I fasted, read my Bible, prayed, I even cried, and God did not sweep in and rescue me. This can’t be happening, God would NOT do this to me. I’m His daughter, a joint-heir with Christ, and all that other good stuff. He promised to supply all my need. If I speak to the mountain and believe when I pray I’ll have what I say. I even cast out some demons and evil spirits and my mountain remained. “What happened God?”
I felt broken, battle weary. I was baffled as to why God chose not to show up and rescue me from my mirey pit. In the midst of my brokeness I reached out for Him even more. Although I was disappointed and bewildered I knew that I could not move forward without Him. He is my anchor, my hope, my foundation. If He’s not there, I will crumble and fall.
I talked to Him in my brokeness. Let me rephrase that. I didn’t really talk, I groaned. Groaning was all that I could do, that’s how broken and weary I was, but I didn’t care. I needed to be in His presence. He knows my heart anyway, so I groaned and said “Jesus, Jesus” for a while, a long while. After a while I turned on some worship music and just sat there. Progress. Then I started praying in tongues. Then I stared and sighed. Then I got up and let Him know that I’m never letting go of Him.
So, what happened? Well, somewhere between my groanings and everything else, I knew why God didn’t show up. You see, He did show up, He never even left (Hebrews 12:1). He just did not show up the way that I was expecting Him to. Why? He gave me somethings to do and I did not do them. That’s it, pretty simple. I disobeyed God.

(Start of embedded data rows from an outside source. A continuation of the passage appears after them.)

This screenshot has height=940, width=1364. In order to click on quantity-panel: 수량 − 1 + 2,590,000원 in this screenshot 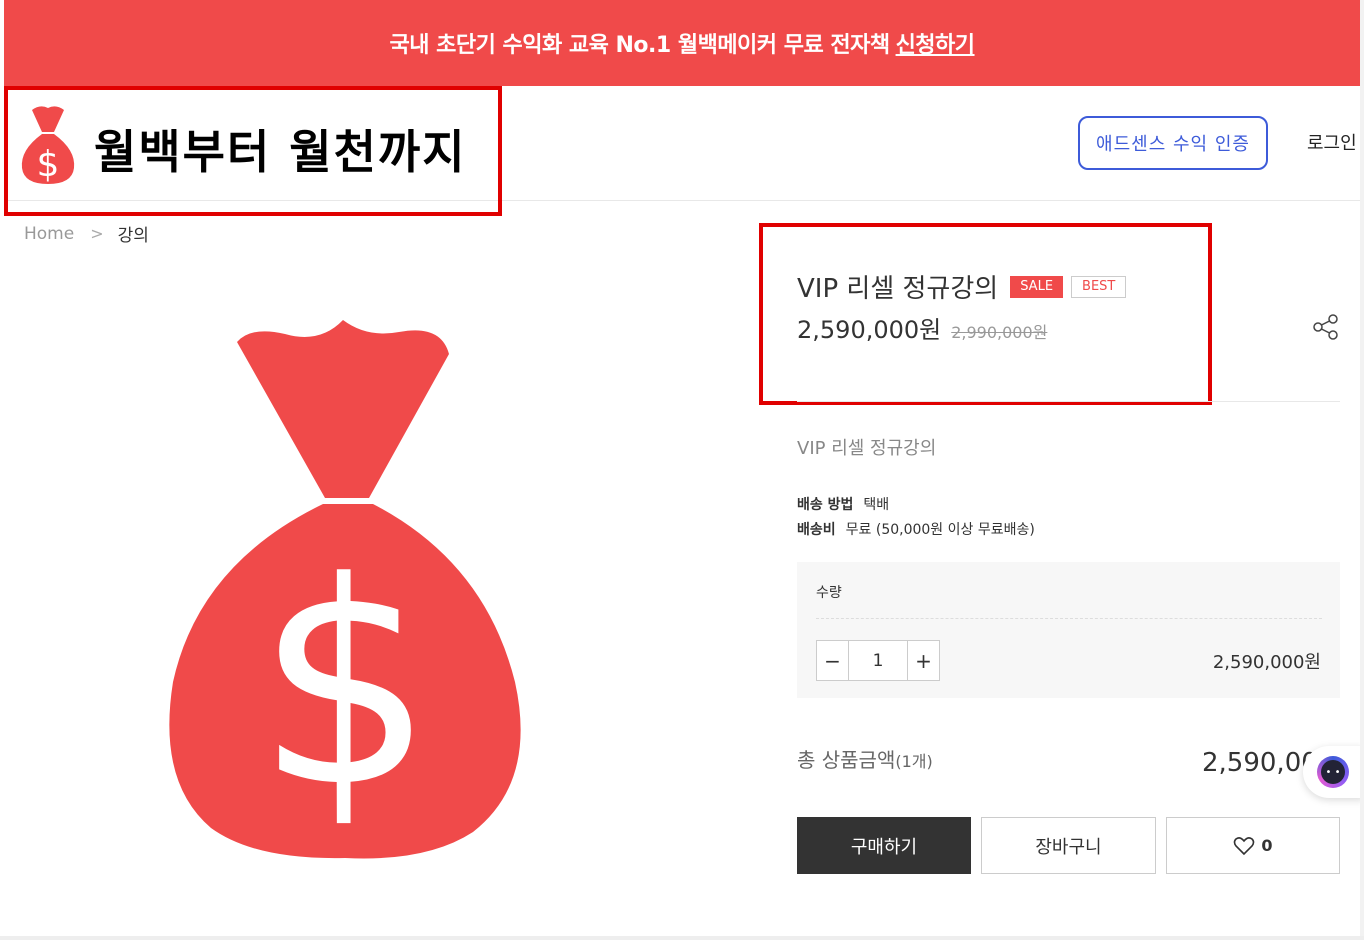, I will do `click(1068, 630)`.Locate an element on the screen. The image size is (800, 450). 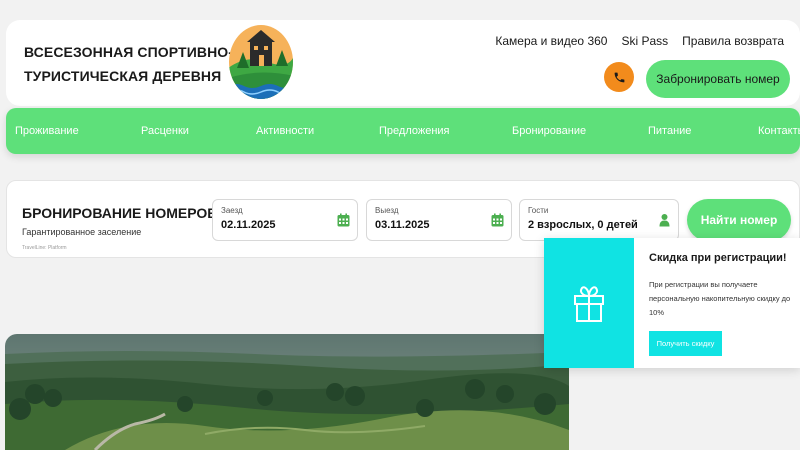
nav-item-food: Питание is located at coordinates (670, 131).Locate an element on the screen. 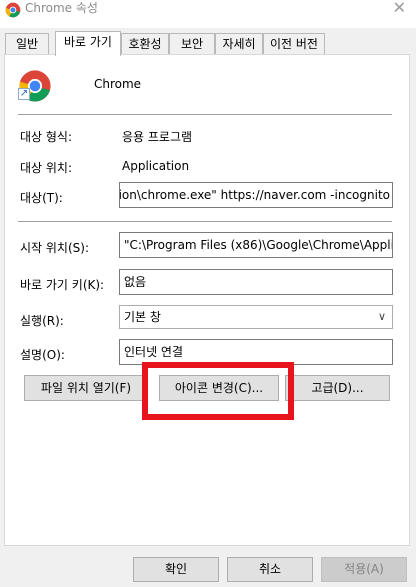  tab-previous-versions: 이전 버전 is located at coordinates (294, 44).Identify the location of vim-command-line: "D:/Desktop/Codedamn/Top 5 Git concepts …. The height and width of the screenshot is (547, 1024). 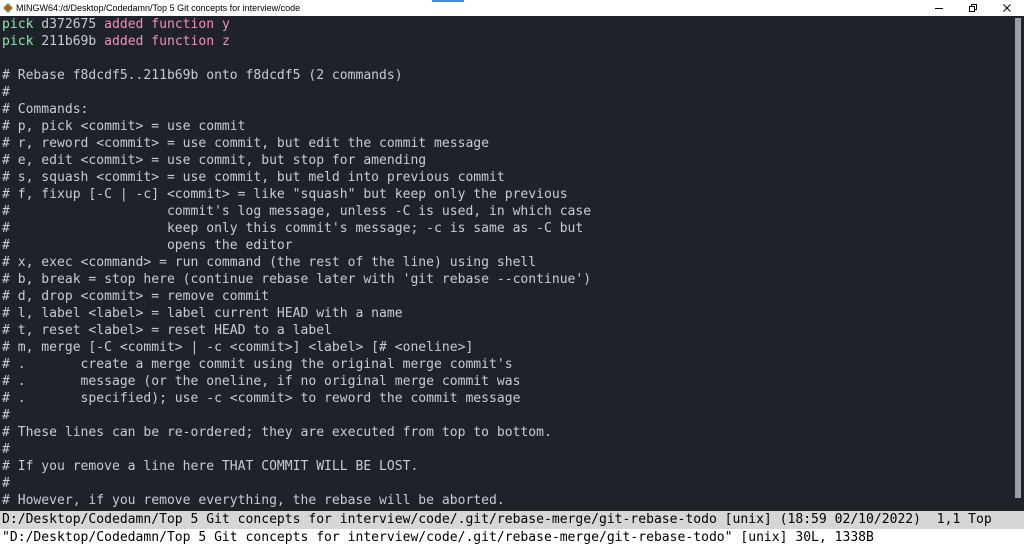
(512, 538). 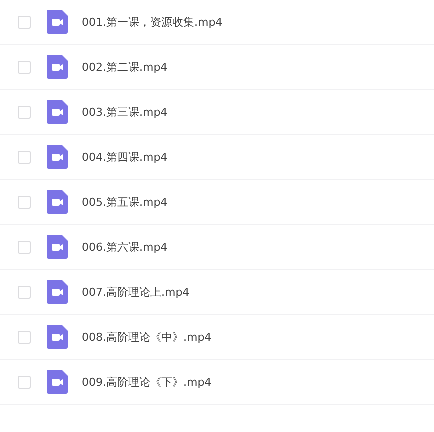 I want to click on file-name: 005.第五课.mp4, so click(x=125, y=202).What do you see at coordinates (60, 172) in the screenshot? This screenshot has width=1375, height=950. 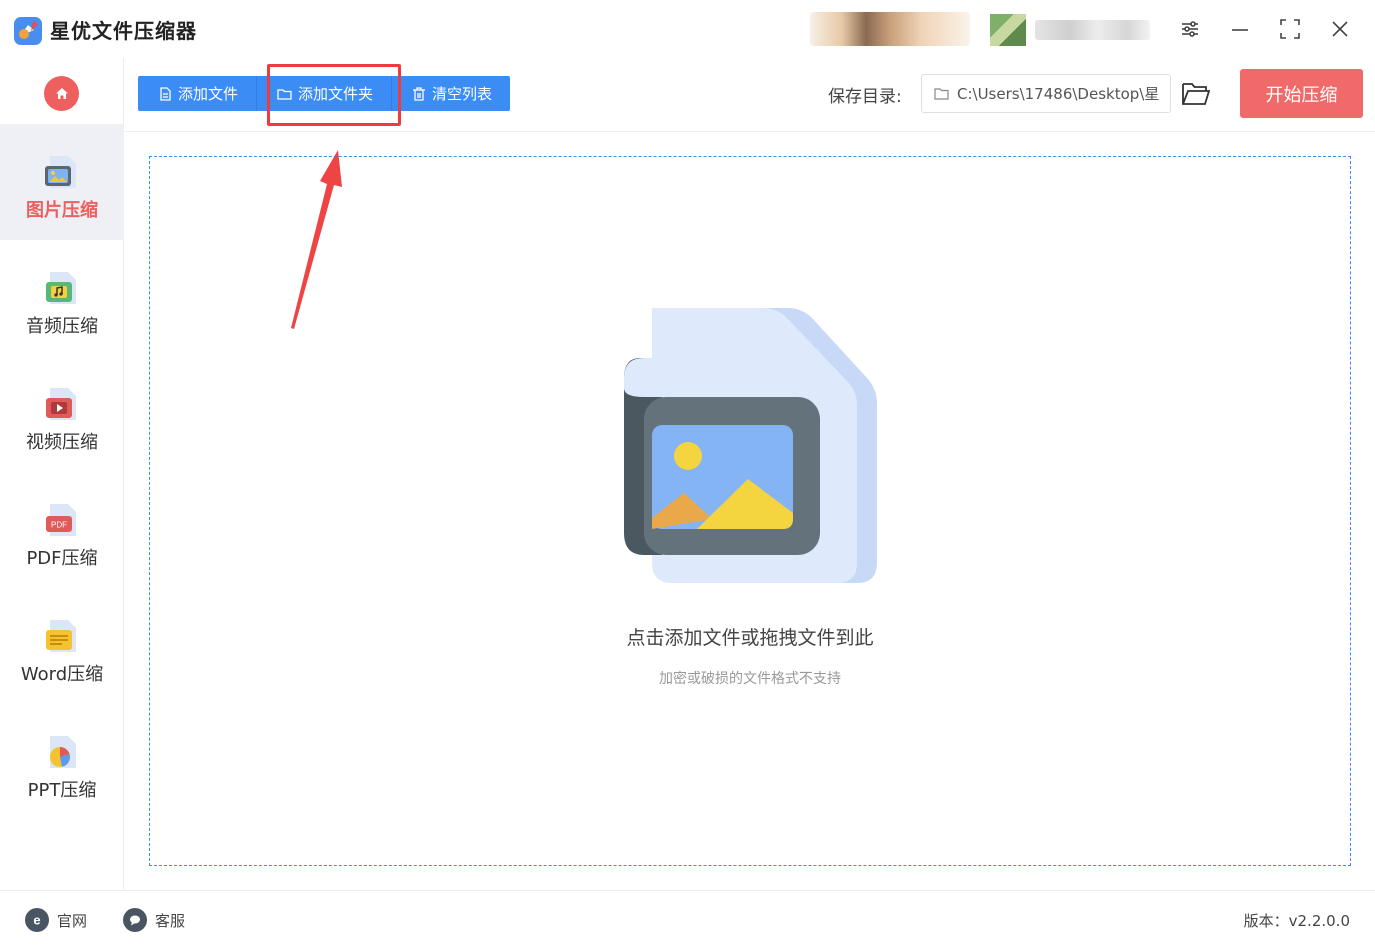 I see `image-file-icon` at bounding box center [60, 172].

OUCH!
I was speaking with a friend and she used an analogy of a parent and child. The child wants the parent to do something for them, the parent says “sure”, after you do the dishes. The child keeps pleading, the parent repeats the condition. As long as the child does not do the dishes, the parent will not do what they promised. I want to take that even further. Instead of doing the dishes, the child cleans their room, washes the windows, even mows the grass. These are all great things but they’re not what the parent asked. This is like what I was doing I did everything except what God asked me to do.
So, while I was broken and battle weary I learned the importance of obedience. Even if His instructions seem to have no connection to my need, my response is to obey. He knows best, His plan for my life is good, He loves me. I show my love for Him when I obey Him. So, I choose obedience, how about you?